● **Work task**:
For the entries below, report every line that includes the word "Expand".

● **Collected data**:
====================

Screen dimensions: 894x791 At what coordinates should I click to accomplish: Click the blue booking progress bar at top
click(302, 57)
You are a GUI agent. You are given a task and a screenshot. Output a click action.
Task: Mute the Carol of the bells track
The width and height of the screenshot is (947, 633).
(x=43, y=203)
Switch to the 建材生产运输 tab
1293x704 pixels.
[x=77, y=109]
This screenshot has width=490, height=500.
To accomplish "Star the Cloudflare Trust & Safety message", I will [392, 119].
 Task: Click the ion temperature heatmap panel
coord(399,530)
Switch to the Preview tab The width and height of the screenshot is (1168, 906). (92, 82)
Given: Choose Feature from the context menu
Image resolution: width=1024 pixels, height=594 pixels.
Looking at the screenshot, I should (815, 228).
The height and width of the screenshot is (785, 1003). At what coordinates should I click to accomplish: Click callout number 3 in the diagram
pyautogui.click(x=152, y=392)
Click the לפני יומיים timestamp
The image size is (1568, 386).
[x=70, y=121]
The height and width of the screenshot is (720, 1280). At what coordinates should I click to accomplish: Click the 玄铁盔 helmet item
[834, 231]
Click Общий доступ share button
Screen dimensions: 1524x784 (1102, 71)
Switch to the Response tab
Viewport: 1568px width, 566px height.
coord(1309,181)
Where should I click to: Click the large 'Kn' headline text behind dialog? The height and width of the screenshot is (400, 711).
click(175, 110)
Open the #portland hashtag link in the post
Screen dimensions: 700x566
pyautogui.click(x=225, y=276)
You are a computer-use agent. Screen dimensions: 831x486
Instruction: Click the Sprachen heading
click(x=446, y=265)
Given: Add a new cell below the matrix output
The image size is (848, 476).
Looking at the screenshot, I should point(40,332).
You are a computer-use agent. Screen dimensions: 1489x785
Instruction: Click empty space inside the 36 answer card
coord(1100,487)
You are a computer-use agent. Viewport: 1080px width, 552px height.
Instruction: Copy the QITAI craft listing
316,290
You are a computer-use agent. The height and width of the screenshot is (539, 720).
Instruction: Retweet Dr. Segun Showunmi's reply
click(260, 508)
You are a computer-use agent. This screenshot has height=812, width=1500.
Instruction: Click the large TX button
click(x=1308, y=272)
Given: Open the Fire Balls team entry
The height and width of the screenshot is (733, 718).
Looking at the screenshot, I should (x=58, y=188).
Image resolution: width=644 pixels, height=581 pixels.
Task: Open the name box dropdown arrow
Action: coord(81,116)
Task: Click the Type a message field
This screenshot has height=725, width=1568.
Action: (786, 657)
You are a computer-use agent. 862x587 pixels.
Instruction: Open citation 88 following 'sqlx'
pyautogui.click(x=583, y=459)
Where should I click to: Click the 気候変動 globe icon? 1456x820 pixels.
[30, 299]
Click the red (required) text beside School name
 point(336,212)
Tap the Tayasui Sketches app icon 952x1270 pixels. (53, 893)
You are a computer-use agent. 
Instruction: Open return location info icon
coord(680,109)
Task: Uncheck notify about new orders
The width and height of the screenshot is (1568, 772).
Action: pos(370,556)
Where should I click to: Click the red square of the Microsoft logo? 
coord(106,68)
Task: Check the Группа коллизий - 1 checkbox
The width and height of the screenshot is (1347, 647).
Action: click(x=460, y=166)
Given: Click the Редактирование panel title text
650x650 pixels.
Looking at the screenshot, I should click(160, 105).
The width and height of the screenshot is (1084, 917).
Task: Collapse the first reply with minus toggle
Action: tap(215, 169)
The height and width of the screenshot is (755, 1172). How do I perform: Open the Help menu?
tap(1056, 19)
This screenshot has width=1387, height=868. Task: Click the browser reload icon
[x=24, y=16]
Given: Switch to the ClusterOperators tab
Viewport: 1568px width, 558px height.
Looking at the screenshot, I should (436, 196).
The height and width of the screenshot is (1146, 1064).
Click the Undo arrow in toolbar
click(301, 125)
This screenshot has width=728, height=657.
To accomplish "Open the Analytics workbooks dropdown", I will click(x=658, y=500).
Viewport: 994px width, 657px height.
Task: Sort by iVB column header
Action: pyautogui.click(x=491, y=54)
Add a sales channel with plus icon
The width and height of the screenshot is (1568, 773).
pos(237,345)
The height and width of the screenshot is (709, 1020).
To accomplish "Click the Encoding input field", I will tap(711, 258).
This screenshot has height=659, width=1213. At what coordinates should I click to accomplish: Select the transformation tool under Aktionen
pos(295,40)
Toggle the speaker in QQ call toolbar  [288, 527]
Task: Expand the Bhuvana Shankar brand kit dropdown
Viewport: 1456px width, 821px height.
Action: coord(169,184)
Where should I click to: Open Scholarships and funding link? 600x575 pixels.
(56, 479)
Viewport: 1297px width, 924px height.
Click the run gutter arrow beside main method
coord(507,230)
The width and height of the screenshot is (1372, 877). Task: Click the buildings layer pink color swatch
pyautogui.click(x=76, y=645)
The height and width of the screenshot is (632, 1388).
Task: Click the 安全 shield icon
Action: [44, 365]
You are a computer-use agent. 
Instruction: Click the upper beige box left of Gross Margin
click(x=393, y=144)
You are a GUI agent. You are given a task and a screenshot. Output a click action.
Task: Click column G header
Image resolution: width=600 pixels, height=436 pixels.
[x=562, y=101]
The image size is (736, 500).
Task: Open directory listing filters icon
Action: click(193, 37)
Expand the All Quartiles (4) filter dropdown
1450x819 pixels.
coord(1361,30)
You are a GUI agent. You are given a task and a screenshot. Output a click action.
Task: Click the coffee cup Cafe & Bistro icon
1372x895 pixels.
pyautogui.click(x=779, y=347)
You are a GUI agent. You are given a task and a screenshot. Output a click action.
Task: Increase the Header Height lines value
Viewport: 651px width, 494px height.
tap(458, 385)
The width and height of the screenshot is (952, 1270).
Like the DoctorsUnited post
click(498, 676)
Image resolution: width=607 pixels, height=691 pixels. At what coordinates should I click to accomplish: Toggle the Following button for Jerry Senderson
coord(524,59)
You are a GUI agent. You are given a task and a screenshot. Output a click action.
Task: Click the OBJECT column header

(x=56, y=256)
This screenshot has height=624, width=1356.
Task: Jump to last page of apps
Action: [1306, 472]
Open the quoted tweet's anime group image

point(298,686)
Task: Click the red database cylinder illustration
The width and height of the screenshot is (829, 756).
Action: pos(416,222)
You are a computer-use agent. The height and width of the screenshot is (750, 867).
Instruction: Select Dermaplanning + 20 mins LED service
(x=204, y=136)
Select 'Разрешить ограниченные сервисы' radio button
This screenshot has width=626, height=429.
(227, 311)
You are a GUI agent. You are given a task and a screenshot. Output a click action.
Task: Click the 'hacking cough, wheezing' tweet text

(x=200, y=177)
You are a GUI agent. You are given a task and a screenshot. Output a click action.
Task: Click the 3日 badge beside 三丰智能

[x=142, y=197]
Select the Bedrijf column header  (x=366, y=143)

====================

● **Your response**:
Task: Expand the Bhuvana Shankar brand kit dropdown
Expand the All Quartiles (4) filter dropdown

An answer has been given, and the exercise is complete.